**Exercise requirements**
Rewrite the records in the part that opens with the line containing "Task: Click inside the Search Server field" and closes with the line containing "tap(202, 236)" as a two-column CSV with the headers text and answer. Give one row per record, with its text and its answer each in a single quoted field and any line breaks replaced by spaces.

**** Data lines

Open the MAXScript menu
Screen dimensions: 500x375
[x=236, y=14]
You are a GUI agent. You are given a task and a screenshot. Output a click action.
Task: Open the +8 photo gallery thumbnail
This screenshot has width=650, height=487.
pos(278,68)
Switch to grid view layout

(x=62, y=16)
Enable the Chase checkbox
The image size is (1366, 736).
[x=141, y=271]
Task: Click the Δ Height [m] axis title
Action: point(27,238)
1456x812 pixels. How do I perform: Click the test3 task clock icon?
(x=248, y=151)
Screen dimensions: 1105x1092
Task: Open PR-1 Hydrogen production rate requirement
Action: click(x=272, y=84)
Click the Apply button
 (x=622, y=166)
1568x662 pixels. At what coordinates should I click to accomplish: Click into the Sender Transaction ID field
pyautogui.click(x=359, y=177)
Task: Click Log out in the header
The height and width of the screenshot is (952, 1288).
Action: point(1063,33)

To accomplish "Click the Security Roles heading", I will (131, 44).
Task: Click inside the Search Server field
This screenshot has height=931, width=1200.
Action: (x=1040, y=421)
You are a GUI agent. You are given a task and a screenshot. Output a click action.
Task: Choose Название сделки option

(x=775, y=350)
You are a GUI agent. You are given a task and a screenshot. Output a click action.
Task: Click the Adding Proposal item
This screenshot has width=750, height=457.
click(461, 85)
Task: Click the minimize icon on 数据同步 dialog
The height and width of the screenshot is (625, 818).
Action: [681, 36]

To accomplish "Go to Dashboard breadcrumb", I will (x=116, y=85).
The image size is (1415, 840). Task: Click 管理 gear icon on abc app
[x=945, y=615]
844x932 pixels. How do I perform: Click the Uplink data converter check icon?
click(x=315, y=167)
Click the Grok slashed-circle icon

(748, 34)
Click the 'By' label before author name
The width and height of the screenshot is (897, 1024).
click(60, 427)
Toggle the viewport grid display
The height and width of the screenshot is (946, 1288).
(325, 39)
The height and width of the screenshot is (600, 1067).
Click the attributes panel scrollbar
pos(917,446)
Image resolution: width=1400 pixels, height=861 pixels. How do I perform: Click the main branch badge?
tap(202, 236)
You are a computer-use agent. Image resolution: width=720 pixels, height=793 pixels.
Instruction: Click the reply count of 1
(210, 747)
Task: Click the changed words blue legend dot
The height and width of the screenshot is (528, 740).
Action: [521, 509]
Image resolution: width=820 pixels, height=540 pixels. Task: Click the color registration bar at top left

********

**The result**
text,answer
"Task: Click inside the Search Server field This screenshot has height=931, width=1200.","Action: (x=1040, y=421)"
"You are a GUI agent. You are given a task and a screenshot. Output a click action. Task: Choose Название сделки option","(x=775, y=350)"
"You are a GUI agent. You are given a task and a screenshot. Output a click action. Task: Click the Adding Proposal item This screenshot has width=750, height=457.","click(461, 85)"
"Task: Click the minimize icon on 数据同步 dialog The height and width of the screenshot is (625, 818).","Action: [681, 36]"
"To accomplish ""Go to Dashboard breadcrumb"",","I will (x=116, y=85)."
"The image size is (1415, 840). Task: Click 管理 gear icon on abc app","[x=945, y=615]"
"844x932 pixels. How do I perform: Click the Uplink data converter check icon?","click(x=315, y=167)"
"Click the Grok slashed-circle icon","(748, 34)"
"Click the 'By' label before author name The width and height of the screenshot is (897, 1024).","click(60, 427)"
"Toggle the viewport grid display The height and width of the screenshot is (946, 1288).","(325, 39)"
"The height and width of the screenshot is (600, 1067). Click the attributes panel scrollbar","pos(917,446)"
"Image resolution: width=1400 pixels, height=861 pixels. How do I perform: Click the main branch badge?","tap(202, 236)"